Segment Start: Input for this task

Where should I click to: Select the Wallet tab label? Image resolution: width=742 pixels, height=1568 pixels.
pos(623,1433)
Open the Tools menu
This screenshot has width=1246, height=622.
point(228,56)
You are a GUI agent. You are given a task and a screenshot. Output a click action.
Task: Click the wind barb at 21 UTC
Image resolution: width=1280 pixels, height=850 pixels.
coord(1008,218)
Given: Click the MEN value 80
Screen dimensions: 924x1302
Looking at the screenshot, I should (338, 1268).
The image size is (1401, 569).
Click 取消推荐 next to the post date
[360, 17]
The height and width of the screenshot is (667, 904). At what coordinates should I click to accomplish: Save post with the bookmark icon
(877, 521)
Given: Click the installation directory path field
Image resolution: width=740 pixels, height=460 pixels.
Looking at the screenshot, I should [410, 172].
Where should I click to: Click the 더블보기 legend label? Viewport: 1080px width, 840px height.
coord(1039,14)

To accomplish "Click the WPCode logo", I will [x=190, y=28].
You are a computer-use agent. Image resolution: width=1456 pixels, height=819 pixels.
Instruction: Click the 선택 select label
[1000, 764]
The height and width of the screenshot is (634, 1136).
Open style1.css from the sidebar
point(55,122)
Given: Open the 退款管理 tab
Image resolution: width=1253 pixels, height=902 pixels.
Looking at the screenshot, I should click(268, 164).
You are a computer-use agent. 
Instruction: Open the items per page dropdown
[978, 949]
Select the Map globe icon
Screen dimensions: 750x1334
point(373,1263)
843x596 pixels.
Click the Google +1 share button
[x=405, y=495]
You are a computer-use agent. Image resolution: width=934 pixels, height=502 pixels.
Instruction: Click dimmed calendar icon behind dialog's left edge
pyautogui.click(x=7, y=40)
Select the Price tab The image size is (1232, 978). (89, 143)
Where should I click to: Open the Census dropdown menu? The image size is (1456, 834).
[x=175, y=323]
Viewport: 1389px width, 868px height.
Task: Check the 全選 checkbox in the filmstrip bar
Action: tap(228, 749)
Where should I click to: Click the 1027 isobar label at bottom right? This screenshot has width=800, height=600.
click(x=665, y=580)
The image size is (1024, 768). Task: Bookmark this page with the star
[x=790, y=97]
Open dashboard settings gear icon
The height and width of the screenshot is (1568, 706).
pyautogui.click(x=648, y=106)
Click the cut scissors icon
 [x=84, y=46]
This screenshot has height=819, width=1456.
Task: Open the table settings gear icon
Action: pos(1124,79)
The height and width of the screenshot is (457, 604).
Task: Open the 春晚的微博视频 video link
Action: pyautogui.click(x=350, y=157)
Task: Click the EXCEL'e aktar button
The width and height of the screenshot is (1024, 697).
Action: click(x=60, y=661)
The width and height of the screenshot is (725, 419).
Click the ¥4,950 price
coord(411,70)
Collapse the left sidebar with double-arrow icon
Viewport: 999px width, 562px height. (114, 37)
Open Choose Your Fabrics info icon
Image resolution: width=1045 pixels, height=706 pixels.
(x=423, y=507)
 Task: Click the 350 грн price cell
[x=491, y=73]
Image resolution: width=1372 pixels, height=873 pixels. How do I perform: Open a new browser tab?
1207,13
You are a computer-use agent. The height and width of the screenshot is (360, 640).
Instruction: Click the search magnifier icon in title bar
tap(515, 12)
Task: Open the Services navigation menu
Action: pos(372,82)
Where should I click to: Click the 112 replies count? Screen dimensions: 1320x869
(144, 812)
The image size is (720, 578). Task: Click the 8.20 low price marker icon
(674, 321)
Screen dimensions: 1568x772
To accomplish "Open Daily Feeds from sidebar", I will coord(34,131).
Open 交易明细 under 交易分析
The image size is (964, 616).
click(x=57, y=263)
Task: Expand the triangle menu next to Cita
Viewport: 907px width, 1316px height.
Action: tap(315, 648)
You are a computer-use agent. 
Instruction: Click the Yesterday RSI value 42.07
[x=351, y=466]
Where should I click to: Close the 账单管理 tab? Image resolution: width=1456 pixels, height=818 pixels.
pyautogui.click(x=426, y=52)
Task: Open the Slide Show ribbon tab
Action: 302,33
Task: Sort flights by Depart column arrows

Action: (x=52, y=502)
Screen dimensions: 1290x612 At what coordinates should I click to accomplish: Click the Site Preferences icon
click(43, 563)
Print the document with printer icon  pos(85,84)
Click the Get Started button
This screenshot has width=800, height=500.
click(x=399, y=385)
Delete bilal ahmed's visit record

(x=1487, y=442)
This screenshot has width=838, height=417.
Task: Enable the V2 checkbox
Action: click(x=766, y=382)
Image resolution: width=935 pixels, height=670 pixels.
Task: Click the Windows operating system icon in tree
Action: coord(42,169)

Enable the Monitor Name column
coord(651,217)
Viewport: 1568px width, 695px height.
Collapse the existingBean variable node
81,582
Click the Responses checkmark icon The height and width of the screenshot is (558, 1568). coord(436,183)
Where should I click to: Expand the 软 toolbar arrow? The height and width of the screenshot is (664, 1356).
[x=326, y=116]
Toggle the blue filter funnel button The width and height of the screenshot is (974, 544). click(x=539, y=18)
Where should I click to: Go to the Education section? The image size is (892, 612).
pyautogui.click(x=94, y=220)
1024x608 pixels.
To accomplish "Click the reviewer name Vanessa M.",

Segment End: Input for this task

- Exercise description
Please retype all of the lines above exactly as they stand.

- Answer area
Where should I click to: Select the Wallet tab label? Image resolution: width=742 pixels, height=1568 pixels.
pos(623,1433)
Open the Tools menu
This screenshot has width=1246, height=622.
point(228,56)
You are a GUI agent. You are given a task and a screenshot. Output a click action.
Task: Click the wind barb at 21 UTC
Image resolution: width=1280 pixels, height=850 pixels.
coord(1008,218)
Given: Click the MEN value 80
Screen dimensions: 924x1302
Looking at the screenshot, I should (338, 1268).
The image size is (1401, 569).
Click 取消推荐 next to the post date
[360, 17]
The height and width of the screenshot is (667, 904). At what coordinates should I click to accomplish: Save post with the bookmark icon
(877, 521)
Given: Click the installation directory path field
Image resolution: width=740 pixels, height=460 pixels.
Looking at the screenshot, I should [410, 172].
Where should I click to: Click the 더블보기 legend label? Viewport: 1080px width, 840px height.
coord(1039,14)

To accomplish "Click the WPCode logo", I will [x=190, y=28].
You are a computer-use agent. Image resolution: width=1456 pixels, height=819 pixels.
Instruction: Click the 선택 select label
[1000, 764]
The height and width of the screenshot is (634, 1136).
Open style1.css from the sidebar
point(55,122)
Given: Open the 退款管理 tab
Image resolution: width=1253 pixels, height=902 pixels.
Looking at the screenshot, I should click(268, 164).
You are a computer-use agent. 
Instruction: Open the items per page dropdown
[978, 949]
Select the Map globe icon
Screen dimensions: 750x1334
point(373,1263)
843x596 pixels.
Click the Google +1 share button
[x=405, y=495]
You are a computer-use agent. Image resolution: width=934 pixels, height=502 pixels.
Instruction: Click dimmed calendar icon behind dialog's left edge
pyautogui.click(x=7, y=40)
Select the Price tab The image size is (1232, 978). (89, 143)
Where should I click to: Open the Census dropdown menu? The image size is (1456, 834).
[x=175, y=323]
Viewport: 1389px width, 868px height.
Task: Check the 全選 checkbox in the filmstrip bar
Action: tap(228, 749)
Where should I click to: Click the 1027 isobar label at bottom right? This screenshot has width=800, height=600.
click(x=665, y=580)
The image size is (1024, 768). Task: Bookmark this page with the star
[x=790, y=97]
Open dashboard settings gear icon
The height and width of the screenshot is (1568, 706).
pyautogui.click(x=648, y=106)
Click the cut scissors icon
 [x=84, y=46]
This screenshot has height=819, width=1456.
Task: Open the table settings gear icon
Action: pos(1124,79)
The height and width of the screenshot is (457, 604).
Task: Open the 春晚的微博视频 video link
Action: pyautogui.click(x=350, y=157)
Task: Click the EXCEL'e aktar button
The width and height of the screenshot is (1024, 697).
Action: click(x=60, y=661)
The width and height of the screenshot is (725, 419).
Click the ¥4,950 price
coord(411,70)
Collapse the left sidebar with double-arrow icon
Viewport: 999px width, 562px height. (114, 37)
Open Choose Your Fabrics info icon
Image resolution: width=1045 pixels, height=706 pixels.
(x=423, y=507)
 Task: Click the 350 грн price cell
[x=491, y=73]
Image resolution: width=1372 pixels, height=873 pixels. How do I perform: Open a new browser tab?
1207,13
You are a computer-use agent. The height and width of the screenshot is (360, 640).
Instruction: Click the search magnifier icon in title bar
tap(515, 12)
Task: Open the Services navigation menu
Action: pos(372,82)
Where should I click to: Click the 112 replies count? Screen dimensions: 1320x869
(144, 812)
The image size is (720, 578). Task: Click the 8.20 low price marker icon
(674, 321)
Screen dimensions: 1568x772
To accomplish "Open Daily Feeds from sidebar", I will coord(34,131).
Open 交易明细 under 交易分析
The image size is (964, 616).
click(x=57, y=263)
Task: Expand the triangle menu next to Cita
Viewport: 907px width, 1316px height.
Action: tap(315, 648)
You are a computer-use agent. 
Instruction: Click the Yesterday RSI value 42.07
[x=351, y=466]
Where should I click to: Close the 账单管理 tab? Image resolution: width=1456 pixels, height=818 pixels.
pyautogui.click(x=426, y=52)
Task: Open the Slide Show ribbon tab
Action: 302,33
Task: Sort flights by Depart column arrows

Action: (x=52, y=502)
Screen dimensions: 1290x612 At what coordinates should I click to accomplish: Click the Site Preferences icon
click(43, 563)
Print the document with printer icon  pos(85,84)
Click the Get Started button
This screenshot has width=800, height=500.
click(x=399, y=385)
Delete bilal ahmed's visit record

(x=1487, y=442)
This screenshot has width=838, height=417.
Task: Enable the V2 checkbox
Action: click(x=766, y=382)
Image resolution: width=935 pixels, height=670 pixels.
Task: Click the Windows operating system icon in tree
Action: coord(42,169)

Enable the Monitor Name column
coord(651,217)
Viewport: 1568px width, 695px height.
Collapse the existingBean variable node
81,582
Click the Responses checkmark icon The height and width of the screenshot is (558, 1568). coord(436,183)
Where should I click to: Expand the 软 toolbar arrow? The height and width of the screenshot is (664, 1356).
[x=326, y=116]
Toggle the blue filter funnel button The width and height of the screenshot is (974, 544). click(x=539, y=18)
Where should I click to: Go to the Education section? The image size is (892, 612).
pyautogui.click(x=94, y=220)
1024x608 pixels.
To accomplish "Click the reviewer name Vanessa M.",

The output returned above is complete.